Travel Journal: Cape Cod, MA

Memorial Day Weekend presented us with an opportunity to brave the crowds on Cape Cod and check out some of the places I've already blogged about here. We were able to visit the Aptucxet Trading Post Museum in Bourne and the Old Indian Meeting House in Mashpee. I was very sad that the Mashpee Wampanoag Indian Museum hasn't reopened for the summer after the renovation they did this past winter. They are planning a big Opening Day on June 3rd. I'll have to see if I can get back down there this summer.

Getting out onto Cape Cod by car is usually a trial as there are only two bridges over the Cape Cod Canal, the Sagamore Bridge to the north near Sandwich, MA, and the Bourne Bridge to the south between Buzzard's Bay and Bourne, MA. Most people take the Sagamore because it's on the expressway from Boston straight onto the Mid-Cape Highway (US Hwy 6), but because we were headed to Aptucxet first, we went south to Bourne. We were traveling on a holiday weekend so there should have been terrible traffic, although Memorial Day is a bit off-peak (July and August) and the weather wasn't very hot for day tripping beach-goers. We weren't sure quite what to expect, but we prepared for the worst and there was no traffic at all Saturday at mid-day. We zipped right across the Bourne Bridge, no problem. Lady Luck smiled on us!
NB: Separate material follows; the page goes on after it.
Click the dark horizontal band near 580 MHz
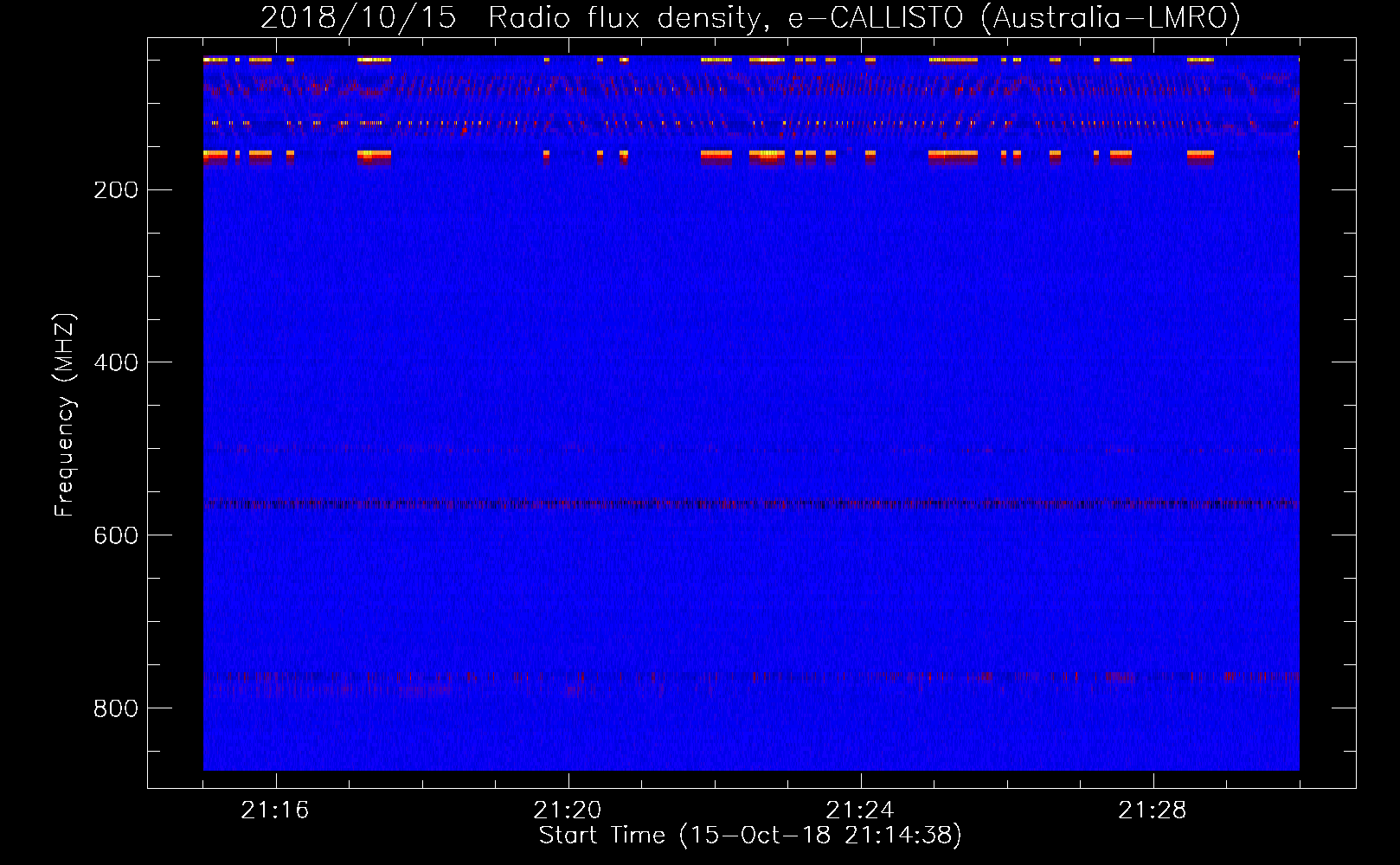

The Aptucxet Trading Post Museum is just over the bridge and through the town center of Bourne, backing up to the Canal. In fact, it is possible to enter the property from the the Canal Bikeway and skip the town-side parking lot and the property's quirky collection of other buildings. Besides the historic trading post, there is a Dutch windmill which contains an art gallery, the old Sagamore Information Booth which was relocated here and is now the gift shop/ticket booth, and Grover Cleveland's personal train station for his Bourne summer home, Grey Gables.



But we came to see the trading post, so we hurried past towards the back of the property. The Plimoth Colony sent two men down the coast to this location on the Cape's south side to establish a trade house with both the Native people and the Dutch traders from New Amsterdam. They hoped to make enough money from trade in local natural resources like furs to pay off the debt they owed to their corporate backers. The Wampanoag Indians introduced the pilgrims to wampum, their quahog shell beads, which were adopted by the traders as the first local legal tender in the American colonies.



The current building is a replica, but it was built on the original surviving 1627 stone foundation which you can see in the basement. Much of the "replica" building is made from wood salvaged from another 17th-century house, and the exposed beams, wide plank floors, and salt grass insulation displayed in a cut-out of the old plaster wall are amazing to see.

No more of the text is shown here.